On this busy morning of back-to-back meetings, Pandit receives an email from a concerned surgeon: he and his team no longer want to continue certain elective-surgery procedures. They feel that they lack sufficient specialised protective equipment and thus face undue risk of exposure to COVID-19. National health authorities had advised that elective procedures should continue, and maintained that standard protective gear should be sufficient. Yet government guidance was changing rapidly. Not only did this hamper quick and informed decision-making for hospital leaders like Pandit, but it also contributed to confusion, anxiety and distrust among frontline healthcare workers. How should Pandit respond to the surgeon?

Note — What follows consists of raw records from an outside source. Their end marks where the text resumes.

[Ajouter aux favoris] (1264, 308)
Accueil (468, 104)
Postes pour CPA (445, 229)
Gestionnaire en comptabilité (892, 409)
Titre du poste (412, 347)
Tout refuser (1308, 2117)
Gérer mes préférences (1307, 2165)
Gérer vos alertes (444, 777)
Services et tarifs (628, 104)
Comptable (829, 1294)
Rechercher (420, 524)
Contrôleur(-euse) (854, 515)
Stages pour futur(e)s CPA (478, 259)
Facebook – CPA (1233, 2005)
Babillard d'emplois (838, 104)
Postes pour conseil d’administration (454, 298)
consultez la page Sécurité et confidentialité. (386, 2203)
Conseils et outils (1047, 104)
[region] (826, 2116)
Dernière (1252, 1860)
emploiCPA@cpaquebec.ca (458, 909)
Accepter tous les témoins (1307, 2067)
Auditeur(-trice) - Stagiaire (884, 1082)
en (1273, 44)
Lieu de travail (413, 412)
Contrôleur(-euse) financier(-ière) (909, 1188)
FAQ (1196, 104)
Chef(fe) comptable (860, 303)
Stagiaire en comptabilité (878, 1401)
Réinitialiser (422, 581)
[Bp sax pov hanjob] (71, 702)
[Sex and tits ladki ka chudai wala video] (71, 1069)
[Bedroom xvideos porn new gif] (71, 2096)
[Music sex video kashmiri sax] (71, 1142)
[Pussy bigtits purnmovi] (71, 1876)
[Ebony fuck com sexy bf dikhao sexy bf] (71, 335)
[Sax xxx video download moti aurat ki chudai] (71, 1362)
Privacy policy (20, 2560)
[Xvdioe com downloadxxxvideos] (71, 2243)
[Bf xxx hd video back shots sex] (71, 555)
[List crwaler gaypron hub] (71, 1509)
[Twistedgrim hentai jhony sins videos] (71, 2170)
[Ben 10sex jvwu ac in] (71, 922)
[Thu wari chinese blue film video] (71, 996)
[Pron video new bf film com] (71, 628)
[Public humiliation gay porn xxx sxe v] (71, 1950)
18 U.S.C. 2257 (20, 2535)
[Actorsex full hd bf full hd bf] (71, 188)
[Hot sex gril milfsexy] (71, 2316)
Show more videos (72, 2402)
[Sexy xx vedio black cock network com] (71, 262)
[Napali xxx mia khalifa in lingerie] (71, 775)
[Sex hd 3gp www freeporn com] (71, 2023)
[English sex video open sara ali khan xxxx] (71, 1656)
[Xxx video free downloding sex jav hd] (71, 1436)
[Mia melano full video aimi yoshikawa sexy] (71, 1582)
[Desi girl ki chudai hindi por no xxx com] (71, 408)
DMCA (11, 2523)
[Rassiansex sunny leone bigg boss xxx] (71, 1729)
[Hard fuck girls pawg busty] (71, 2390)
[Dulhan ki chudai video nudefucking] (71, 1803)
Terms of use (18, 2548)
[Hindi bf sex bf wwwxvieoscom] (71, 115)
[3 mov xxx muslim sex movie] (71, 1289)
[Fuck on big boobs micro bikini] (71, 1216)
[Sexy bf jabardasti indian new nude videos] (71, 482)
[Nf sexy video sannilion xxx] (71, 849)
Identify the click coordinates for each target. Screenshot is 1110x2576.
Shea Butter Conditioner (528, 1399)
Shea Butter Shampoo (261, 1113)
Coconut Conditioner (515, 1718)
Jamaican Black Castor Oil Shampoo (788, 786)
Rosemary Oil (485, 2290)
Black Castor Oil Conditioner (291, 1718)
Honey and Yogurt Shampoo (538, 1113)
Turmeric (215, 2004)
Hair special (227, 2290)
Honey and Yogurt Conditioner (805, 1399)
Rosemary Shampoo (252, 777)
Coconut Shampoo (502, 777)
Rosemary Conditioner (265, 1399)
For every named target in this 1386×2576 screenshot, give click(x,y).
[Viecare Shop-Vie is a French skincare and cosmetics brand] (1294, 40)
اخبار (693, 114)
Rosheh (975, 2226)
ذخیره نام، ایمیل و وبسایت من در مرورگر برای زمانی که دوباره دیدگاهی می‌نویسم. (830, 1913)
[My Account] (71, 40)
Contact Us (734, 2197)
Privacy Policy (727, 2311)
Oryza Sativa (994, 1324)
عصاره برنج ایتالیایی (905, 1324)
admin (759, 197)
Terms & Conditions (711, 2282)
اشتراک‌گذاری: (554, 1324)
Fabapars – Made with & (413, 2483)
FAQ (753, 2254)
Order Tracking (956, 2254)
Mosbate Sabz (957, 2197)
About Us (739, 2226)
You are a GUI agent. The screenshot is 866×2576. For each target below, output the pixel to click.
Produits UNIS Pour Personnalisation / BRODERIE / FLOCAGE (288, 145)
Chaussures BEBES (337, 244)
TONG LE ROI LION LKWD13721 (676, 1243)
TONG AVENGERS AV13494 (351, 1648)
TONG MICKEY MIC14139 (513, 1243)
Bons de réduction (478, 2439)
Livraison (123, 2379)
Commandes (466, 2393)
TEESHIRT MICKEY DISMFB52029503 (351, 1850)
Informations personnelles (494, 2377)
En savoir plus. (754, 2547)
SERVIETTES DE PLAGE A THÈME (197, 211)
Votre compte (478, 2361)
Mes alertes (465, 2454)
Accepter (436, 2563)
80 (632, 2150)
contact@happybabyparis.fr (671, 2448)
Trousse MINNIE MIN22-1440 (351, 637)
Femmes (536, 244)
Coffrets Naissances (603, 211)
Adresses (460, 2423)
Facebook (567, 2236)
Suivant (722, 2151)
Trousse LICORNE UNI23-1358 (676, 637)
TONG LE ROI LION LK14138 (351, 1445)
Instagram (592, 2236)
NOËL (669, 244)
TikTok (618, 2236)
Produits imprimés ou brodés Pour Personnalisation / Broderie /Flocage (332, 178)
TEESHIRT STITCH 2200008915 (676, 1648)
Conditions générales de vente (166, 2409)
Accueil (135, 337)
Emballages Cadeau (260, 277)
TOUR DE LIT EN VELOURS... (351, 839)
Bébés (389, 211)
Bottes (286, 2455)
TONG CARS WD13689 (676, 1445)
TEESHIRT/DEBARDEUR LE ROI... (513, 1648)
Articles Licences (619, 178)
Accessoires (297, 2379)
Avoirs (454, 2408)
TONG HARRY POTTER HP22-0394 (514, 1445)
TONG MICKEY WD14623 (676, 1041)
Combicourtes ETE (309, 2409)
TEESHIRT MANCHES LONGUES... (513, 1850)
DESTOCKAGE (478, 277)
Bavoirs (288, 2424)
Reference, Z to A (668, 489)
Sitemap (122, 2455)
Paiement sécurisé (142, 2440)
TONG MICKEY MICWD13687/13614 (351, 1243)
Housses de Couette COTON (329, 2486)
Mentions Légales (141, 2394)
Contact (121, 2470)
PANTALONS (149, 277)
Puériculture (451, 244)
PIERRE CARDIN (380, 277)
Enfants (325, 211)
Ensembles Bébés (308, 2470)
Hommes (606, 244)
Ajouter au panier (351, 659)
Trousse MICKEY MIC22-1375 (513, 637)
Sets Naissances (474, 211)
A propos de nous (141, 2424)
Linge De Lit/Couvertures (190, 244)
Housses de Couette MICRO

- Provide participants with leadership skills to build an institutional culture that can cope with a crisis;
- Learn actions and communications strategy for when the crisis moment hits;
- Plan for alternative strategies when the initial efforts fail.
To Huawei or not? The 5G decision in India
In 2019, India, like many countries around the world, was laying the groundwork for the deployment of 5G mobile telecom technology. 5G, with its high-speed, high-capacity and low-latency potential, was expected to transform the economy and society, with projections suggesting that it would create a cumulative economic impact of $1 trillion in India by 2035. The dominant vendor of 5G technology was China-based Huawei, which, in 2019, offered end-to-end solutions that were cheaper, faster and higher quality than its competition. But several intelligence agencies in the West suspected that Huawei would install ‘backdoors’ into its equipment to allow the Chinese government to conduct espionage activities.
India, with its longstanding security concerns vis-à-vis China, was faced with a dilemma: embrace costlier and slower 5G equipment from Huawei’s competitors, potentially setting back its economic targets for 5G, or develop ways to work with Huawei to address the security concerns. Huawei had been instrumental in allowing Indian telecom operators to rapidly expand access to previous-generation mobile and internet services in recent years. And while the US had banned the use of Huawei equipment across its public and private networks, and was strongly encouraging allied countries to do the same, other countries such as the UK had signalled a willingness to continue to do business with Huawei. With time of the essence, Indian Telecom Secretary Aruna Sundararajan had to advise the new government on the way forward.
- Demonstrate effective public-private partnership skills in situations of information asymmetry;
- Build lasting public-private partnerships.